**Exercise**
Extract each line from the records below that contains the word "image".

------ Material shown ------

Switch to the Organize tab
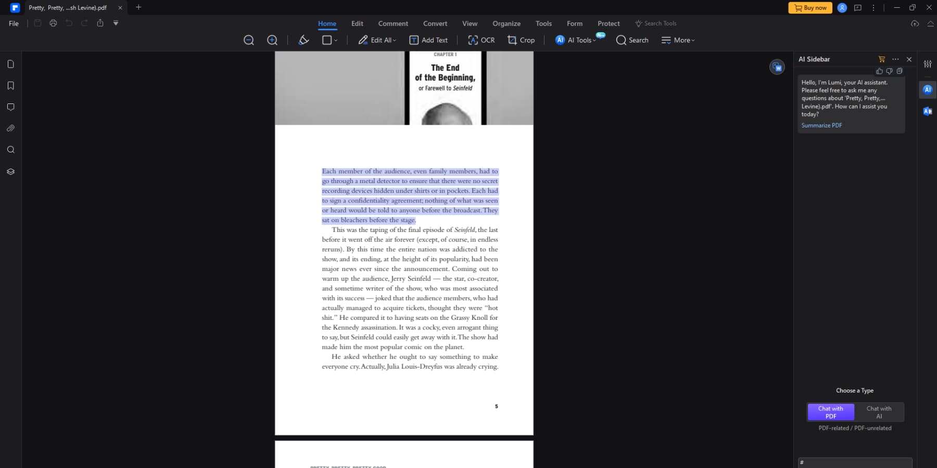 [506, 23]
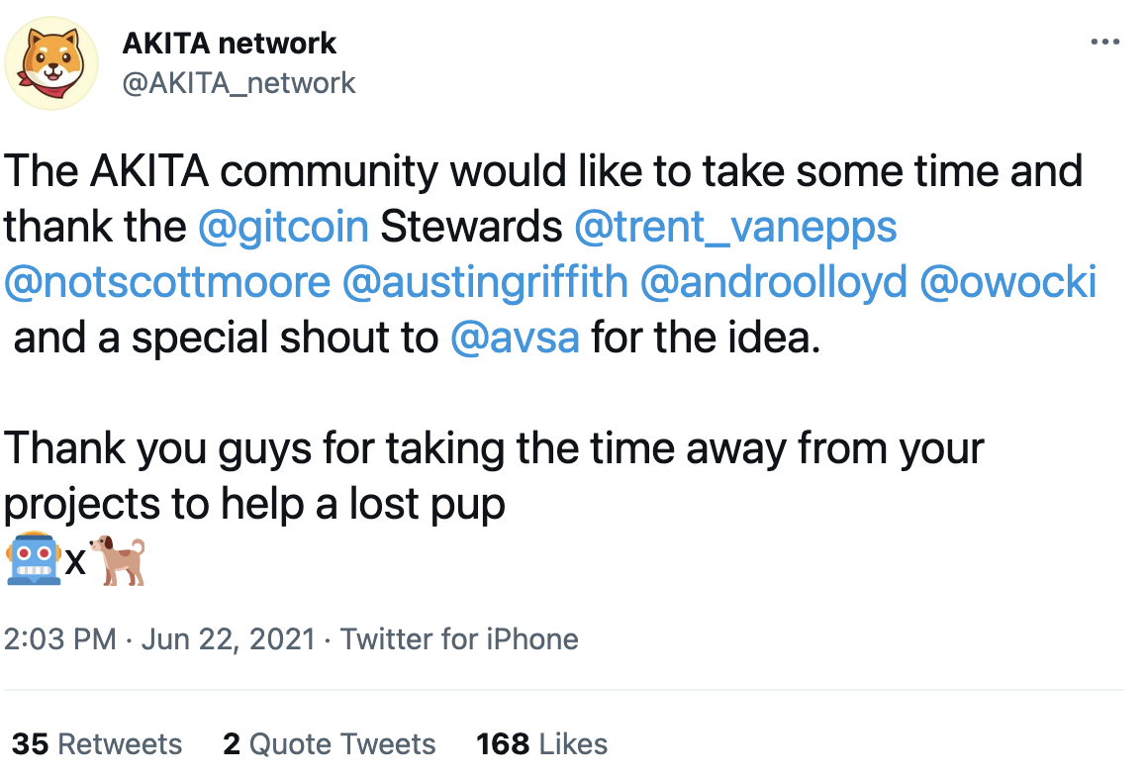Viewport: 1146px width, 778px height.
Task: Click the text 'projects to help a lost pup'
Action: click(255, 504)
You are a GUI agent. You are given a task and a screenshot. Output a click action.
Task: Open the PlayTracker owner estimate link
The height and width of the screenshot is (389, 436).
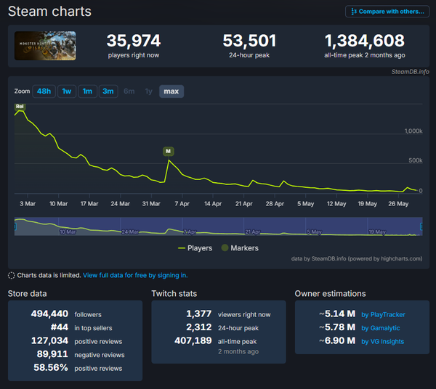point(383,314)
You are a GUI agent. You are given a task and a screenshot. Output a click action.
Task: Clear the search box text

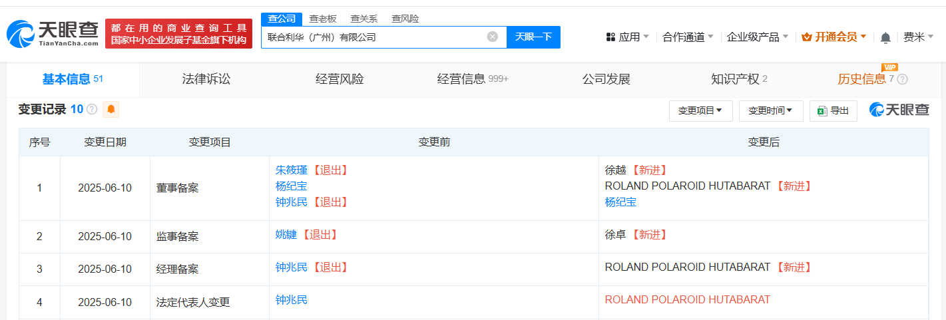click(493, 37)
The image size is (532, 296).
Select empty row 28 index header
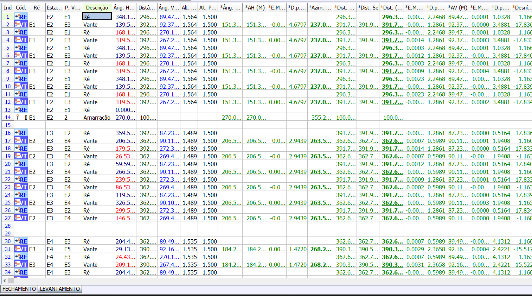[8, 226]
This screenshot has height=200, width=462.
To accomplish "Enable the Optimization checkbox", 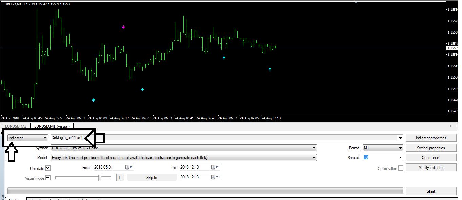I will [x=401, y=168].
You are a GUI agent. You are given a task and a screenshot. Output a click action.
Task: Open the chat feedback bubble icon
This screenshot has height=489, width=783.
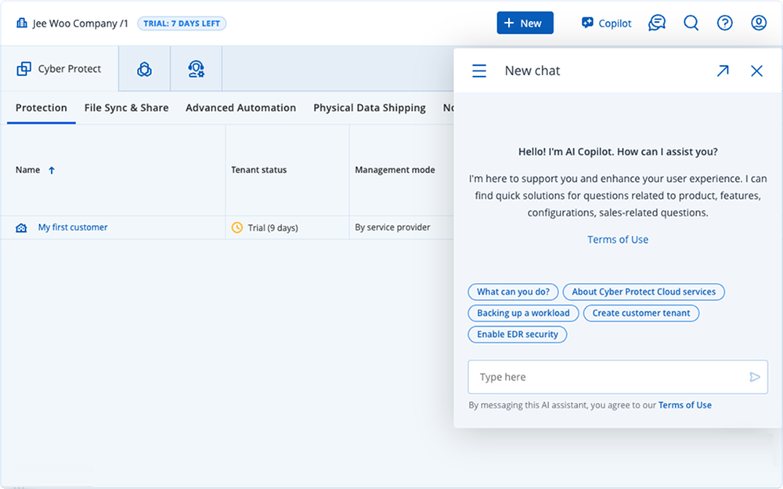click(657, 23)
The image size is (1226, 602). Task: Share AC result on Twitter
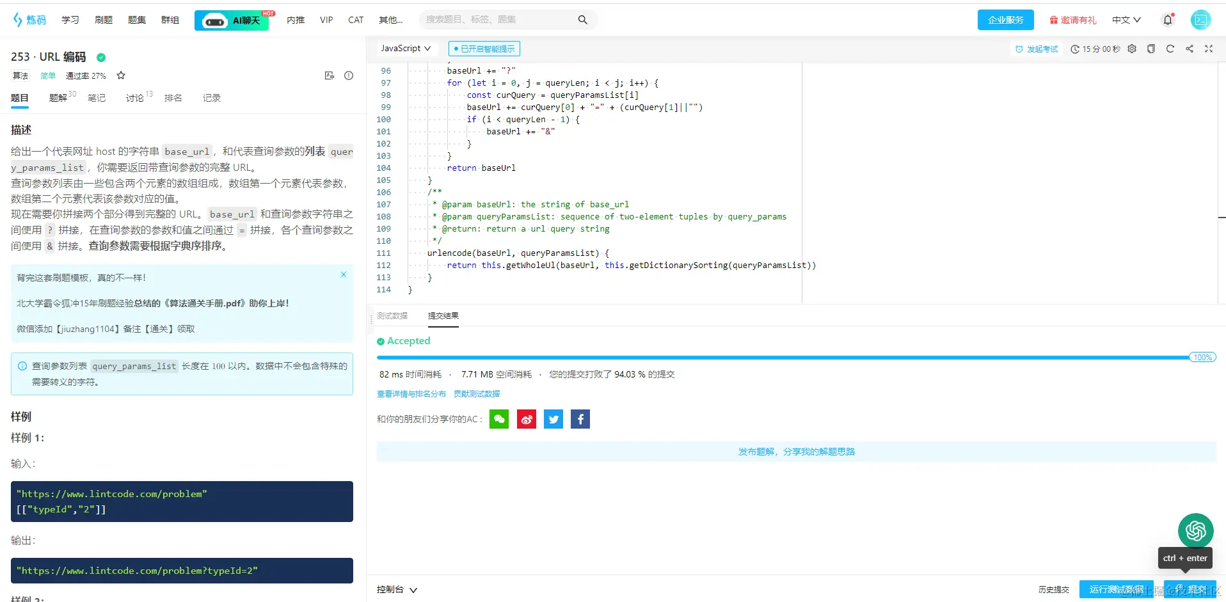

------

**Solved problem**
The image size is (532, 296).
The image size is (1226, 602). Task: Share AC result on Twitter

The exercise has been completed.